[Opening DATA EXCERPTS section]

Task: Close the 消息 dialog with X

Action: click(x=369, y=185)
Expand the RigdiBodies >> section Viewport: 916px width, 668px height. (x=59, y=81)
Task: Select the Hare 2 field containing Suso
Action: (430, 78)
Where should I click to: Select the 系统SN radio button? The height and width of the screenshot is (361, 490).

[Closing DATA EXCERPTS section]

- [EXERCISE]:
Each record above is to be reproduced word for word.

- [SOLVED EXERCISE]:
Task: Close the 消息 dialog with X

Action: click(x=369, y=185)
Expand the RigdiBodies >> section Viewport: 916px width, 668px height. (x=59, y=81)
Task: Select the Hare 2 field containing Suso
Action: (430, 78)
Where should I click to: Select the 系统SN radio button? The height and width of the screenshot is (361, 490).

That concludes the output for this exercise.